Only the lines from the first line of the records through the line containing "Given: Close the 审核 dialog with X" belong in the answer. Copy them exactly.
━━━━━ Dataset content ━━━━━
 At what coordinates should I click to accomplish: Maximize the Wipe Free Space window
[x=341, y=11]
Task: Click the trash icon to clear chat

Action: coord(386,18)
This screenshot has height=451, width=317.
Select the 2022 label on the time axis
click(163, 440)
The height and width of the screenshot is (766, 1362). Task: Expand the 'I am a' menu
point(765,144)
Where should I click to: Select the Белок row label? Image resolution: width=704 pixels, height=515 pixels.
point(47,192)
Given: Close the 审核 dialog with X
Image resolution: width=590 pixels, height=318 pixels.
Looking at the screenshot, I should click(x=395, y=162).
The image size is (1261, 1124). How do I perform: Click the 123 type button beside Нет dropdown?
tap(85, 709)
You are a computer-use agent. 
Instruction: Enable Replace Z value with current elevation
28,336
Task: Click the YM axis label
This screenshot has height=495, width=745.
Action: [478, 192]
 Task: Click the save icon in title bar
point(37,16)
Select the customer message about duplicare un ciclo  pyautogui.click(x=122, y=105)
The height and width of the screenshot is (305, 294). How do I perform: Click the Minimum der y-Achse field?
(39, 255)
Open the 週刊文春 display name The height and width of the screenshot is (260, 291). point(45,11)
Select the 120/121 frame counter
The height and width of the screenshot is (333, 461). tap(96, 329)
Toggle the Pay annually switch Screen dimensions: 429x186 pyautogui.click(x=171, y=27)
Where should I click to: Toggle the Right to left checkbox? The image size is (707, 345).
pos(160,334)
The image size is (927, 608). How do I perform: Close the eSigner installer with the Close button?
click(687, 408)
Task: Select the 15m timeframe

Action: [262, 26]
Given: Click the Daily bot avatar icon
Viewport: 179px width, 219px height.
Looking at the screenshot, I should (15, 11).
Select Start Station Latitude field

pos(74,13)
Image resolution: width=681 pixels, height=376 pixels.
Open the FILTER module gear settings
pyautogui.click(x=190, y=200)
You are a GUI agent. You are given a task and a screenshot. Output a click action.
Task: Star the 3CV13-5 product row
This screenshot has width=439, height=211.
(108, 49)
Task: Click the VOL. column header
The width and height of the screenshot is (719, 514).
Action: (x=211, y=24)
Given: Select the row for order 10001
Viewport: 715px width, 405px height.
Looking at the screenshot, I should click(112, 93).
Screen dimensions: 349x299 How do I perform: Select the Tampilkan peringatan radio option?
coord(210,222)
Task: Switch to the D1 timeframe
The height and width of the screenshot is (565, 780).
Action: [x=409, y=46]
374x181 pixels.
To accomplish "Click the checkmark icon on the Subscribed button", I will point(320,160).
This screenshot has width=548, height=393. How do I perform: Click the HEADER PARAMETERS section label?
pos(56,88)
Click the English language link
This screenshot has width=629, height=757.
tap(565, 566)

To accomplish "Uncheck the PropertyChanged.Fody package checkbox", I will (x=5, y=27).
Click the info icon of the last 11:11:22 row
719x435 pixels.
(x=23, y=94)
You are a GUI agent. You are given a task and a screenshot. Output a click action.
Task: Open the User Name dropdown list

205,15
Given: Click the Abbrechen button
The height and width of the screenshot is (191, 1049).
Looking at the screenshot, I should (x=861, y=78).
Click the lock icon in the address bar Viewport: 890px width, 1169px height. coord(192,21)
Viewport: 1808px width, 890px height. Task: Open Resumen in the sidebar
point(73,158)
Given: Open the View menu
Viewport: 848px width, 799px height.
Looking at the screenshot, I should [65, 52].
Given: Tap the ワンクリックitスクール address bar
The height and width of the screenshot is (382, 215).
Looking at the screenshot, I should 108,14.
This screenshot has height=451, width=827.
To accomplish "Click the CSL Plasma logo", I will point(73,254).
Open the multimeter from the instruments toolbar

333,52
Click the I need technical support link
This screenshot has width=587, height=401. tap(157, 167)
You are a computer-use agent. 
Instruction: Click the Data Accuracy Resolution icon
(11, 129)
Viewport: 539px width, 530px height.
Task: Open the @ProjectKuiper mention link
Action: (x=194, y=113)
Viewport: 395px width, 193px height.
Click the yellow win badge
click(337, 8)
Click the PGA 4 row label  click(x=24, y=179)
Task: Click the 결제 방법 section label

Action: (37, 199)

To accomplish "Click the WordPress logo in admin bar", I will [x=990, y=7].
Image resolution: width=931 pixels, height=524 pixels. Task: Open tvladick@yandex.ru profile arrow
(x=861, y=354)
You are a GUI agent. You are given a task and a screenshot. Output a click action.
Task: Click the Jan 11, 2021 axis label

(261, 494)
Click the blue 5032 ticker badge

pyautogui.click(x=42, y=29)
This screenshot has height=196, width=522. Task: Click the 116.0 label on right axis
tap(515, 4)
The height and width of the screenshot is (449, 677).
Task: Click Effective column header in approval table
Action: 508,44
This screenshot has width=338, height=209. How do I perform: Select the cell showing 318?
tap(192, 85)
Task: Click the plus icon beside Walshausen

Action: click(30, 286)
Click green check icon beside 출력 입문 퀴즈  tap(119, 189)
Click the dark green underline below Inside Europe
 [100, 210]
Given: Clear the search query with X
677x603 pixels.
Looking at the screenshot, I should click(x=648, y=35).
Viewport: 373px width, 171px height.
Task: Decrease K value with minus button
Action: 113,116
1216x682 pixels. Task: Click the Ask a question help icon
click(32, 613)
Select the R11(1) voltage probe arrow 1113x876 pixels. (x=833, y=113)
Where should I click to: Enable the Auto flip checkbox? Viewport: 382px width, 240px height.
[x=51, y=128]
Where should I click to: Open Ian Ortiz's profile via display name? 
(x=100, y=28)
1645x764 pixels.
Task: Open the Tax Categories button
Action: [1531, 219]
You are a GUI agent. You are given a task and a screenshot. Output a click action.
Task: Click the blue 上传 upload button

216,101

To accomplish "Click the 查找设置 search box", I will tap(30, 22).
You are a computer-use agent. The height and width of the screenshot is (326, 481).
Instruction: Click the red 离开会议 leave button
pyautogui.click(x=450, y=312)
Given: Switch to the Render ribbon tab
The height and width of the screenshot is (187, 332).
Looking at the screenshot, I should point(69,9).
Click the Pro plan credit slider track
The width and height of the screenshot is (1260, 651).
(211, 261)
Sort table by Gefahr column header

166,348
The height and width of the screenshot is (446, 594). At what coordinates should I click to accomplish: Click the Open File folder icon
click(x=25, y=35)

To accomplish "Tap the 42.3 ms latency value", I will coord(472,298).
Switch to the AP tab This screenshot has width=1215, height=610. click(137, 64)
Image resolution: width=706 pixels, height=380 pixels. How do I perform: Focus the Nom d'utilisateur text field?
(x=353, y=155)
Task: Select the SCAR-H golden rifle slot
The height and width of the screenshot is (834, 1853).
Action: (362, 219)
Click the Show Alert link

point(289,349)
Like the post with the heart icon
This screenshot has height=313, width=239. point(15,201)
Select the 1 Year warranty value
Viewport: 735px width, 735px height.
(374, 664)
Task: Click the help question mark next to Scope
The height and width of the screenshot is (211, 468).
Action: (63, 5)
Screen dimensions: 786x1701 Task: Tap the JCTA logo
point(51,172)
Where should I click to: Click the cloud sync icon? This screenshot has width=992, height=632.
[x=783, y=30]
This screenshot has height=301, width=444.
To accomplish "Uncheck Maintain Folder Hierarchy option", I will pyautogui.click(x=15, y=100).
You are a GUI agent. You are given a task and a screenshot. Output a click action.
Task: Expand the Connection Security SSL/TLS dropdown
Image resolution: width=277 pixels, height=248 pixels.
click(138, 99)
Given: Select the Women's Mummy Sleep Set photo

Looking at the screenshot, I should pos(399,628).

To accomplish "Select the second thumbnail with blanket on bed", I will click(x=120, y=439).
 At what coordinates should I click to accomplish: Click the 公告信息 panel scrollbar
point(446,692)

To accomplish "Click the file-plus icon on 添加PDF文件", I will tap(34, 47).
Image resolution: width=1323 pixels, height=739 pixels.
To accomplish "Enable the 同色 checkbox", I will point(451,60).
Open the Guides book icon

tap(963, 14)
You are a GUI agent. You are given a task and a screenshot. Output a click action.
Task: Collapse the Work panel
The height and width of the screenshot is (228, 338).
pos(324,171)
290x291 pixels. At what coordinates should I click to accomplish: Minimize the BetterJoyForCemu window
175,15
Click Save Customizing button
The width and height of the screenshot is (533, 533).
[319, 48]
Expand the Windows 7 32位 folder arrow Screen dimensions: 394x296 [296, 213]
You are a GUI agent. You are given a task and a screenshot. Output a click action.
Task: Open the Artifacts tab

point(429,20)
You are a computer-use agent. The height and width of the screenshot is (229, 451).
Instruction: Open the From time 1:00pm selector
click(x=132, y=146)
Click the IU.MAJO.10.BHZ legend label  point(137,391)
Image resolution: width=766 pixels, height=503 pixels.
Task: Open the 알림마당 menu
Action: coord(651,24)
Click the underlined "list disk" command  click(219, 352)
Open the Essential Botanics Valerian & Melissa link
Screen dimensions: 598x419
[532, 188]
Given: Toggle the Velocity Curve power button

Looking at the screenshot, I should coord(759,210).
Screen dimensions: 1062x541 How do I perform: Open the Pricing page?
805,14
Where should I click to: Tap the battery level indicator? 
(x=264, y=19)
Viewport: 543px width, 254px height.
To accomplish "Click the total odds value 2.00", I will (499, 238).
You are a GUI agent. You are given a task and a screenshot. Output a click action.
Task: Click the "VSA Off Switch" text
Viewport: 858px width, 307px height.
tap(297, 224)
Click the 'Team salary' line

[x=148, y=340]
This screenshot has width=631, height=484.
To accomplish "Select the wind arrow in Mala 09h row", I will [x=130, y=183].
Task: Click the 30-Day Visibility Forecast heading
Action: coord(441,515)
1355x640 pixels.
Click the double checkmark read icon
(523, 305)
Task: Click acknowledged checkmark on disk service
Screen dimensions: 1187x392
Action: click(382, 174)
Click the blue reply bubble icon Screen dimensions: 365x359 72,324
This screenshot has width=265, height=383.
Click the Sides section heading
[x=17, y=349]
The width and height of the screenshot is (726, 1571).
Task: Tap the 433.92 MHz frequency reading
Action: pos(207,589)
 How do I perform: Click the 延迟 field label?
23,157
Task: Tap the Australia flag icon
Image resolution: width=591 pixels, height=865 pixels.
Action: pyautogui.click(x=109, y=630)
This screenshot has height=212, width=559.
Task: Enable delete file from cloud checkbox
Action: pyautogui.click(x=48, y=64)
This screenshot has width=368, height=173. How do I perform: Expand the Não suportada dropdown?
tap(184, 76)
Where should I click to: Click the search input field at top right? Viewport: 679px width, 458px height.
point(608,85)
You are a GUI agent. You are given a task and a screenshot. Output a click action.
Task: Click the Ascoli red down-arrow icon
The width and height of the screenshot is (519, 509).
━━━━━
- [Reply]
 At what coordinates should I click to accomplish: Maximize the Wipe Free Space window
[x=341, y=11]
Task: Click the trash icon to clear chat

Action: coord(386,18)
This screenshot has height=451, width=317.
Select the 2022 label on the time axis
click(163, 440)
The height and width of the screenshot is (766, 1362). Task: Expand the 'I am a' menu
point(765,144)
Where should I click to: Select the Белок row label? Image resolution: width=704 pixels, height=515 pixels.
point(47,192)
Given: Close the 审核 dialog with X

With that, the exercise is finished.